+++ Document segment
The beginning of October brought us the Conservative Party conference and a plethora of promises and fiery speeches. Meanwhile world stock markets were tumbling on fears of a global sell-off and the US/Europe tariff war joining the US/China dispute. By the middle of the month President Trump declared himself ‘optimistic’ about trade talks with China.
Come the end of October it looked like the World Trade Organisation (WTO) would allow China to impose tariffs on $3.6bn (£2.8bn) of US goods, a move that was confirmed in very early November.
Boris Johnson spent the early part of the month trying to persuade politicians at home and abroad to do – or vote for – a deal that would allow Brexit to happen on October 31st. By the end of the month he was preparing for a General Election – while his opposite number in the White House was facing yet more calls for his impeachment.
Let’s look at all the events and figures in more detail…
October was another month where the ‘retail gloom’ section has eclipsed all the others. Christmas is creeping up on us and reception desks in offices up and down the land will shortly be groaning under the weight of Amazon deliveries – as shops in our high streets continue to close.
The month did start with some good news as Hays Travel stepped in to save the 555 Thomas Cook shops threatened with closure following the company’s collapse. But can Hays really save all the shops? There must be many towns where both companies have high street premises.
Elsewhere it was the usual tale of woe as John Lewis went looking for discounts from its landlords, Bonmarché called in the administrators and Pizza Express said it was in talks to refinance a £1bn debt pile.
++++++
+++ Collected material
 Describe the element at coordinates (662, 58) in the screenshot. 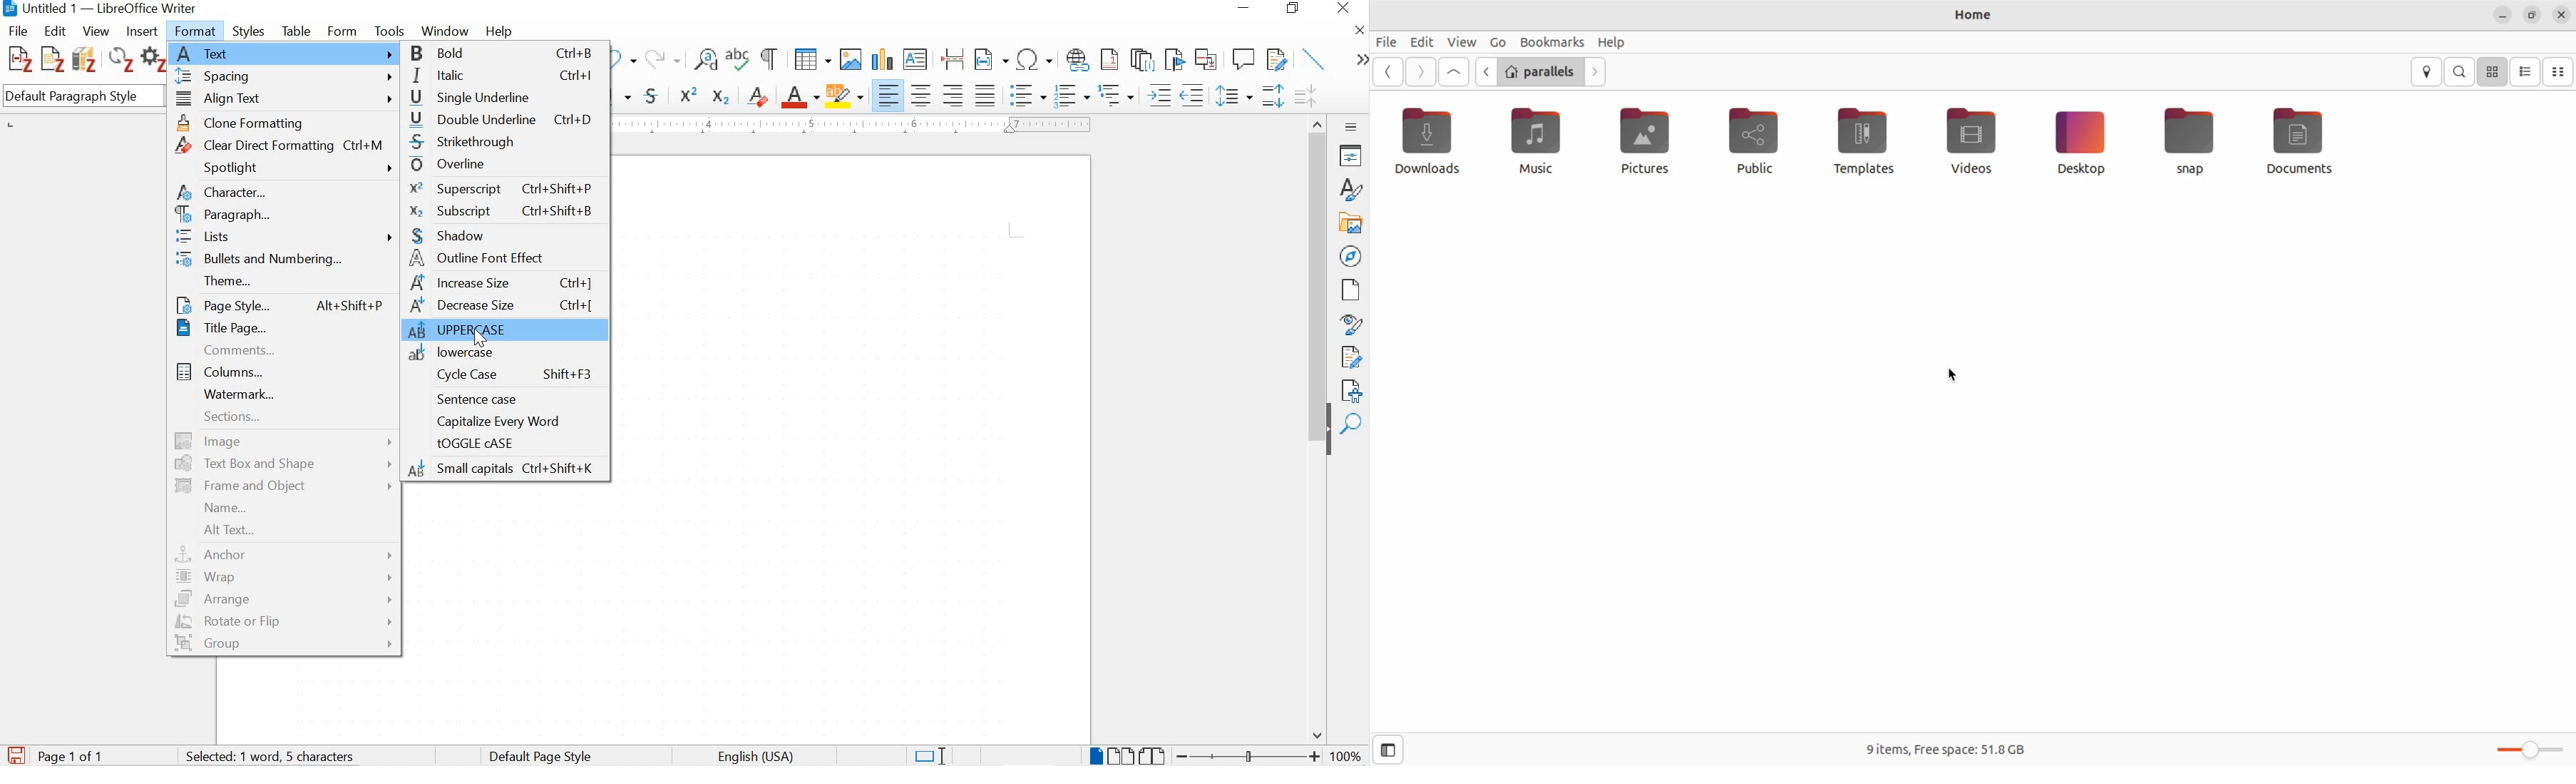

I see `redo` at that location.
++++++
**Given problem 1**
In the October roundup, condense the paragraph beginning "Elsewhere it was the usual tale of woe" into a bulleted list.
**Given problem 2**
Carry on the October roundup from the point where it stops.

**Exercise response 1**
- John Lewis sought discounts from its landlords.
- Bonmarché called in the administrators.
- Pizza Express said it was in talks to refinance a £1bn debt pile.

**Exercise response 2**
A report in City AM highlighted the sharp fall in stores’ profit margins as operating costs continued to rise. Profit margins are apparently down from 8.8% in 2009/10 to 4.1% in 17/18, with retailers blaming inflexible leasing arrangements, high business rates and a 10% rise in operating costs over the last five years.
Unsurprisingly, the BBC reported that 85,000 jobs had been lost in retail over the last twelve months, with the number of retail sector jobs falling (on a year-on-year basis) for the fifteenth consecutive quarter.
November was, of course, scheduled to bring us Sajid Javid’s first Budget. One absolute certainty was that the phrase ‘reform of business rates’ would have featured in that speech, as the Chancellor looked to find ways to revive the national high street. With the General Election now scheduled for December 12th, any Budget is likely to be delayed into the New Year.
What of the rest of the economic news in the UK?
There was certainly plenty of bad news in October: the Purchasing Managers’ Index in the service sector showed a ‘heightened risk of recession’. UK car sales in September were disappointing: house price growth is at its lowest for six years and UK productivity recorded its worst fall for five years.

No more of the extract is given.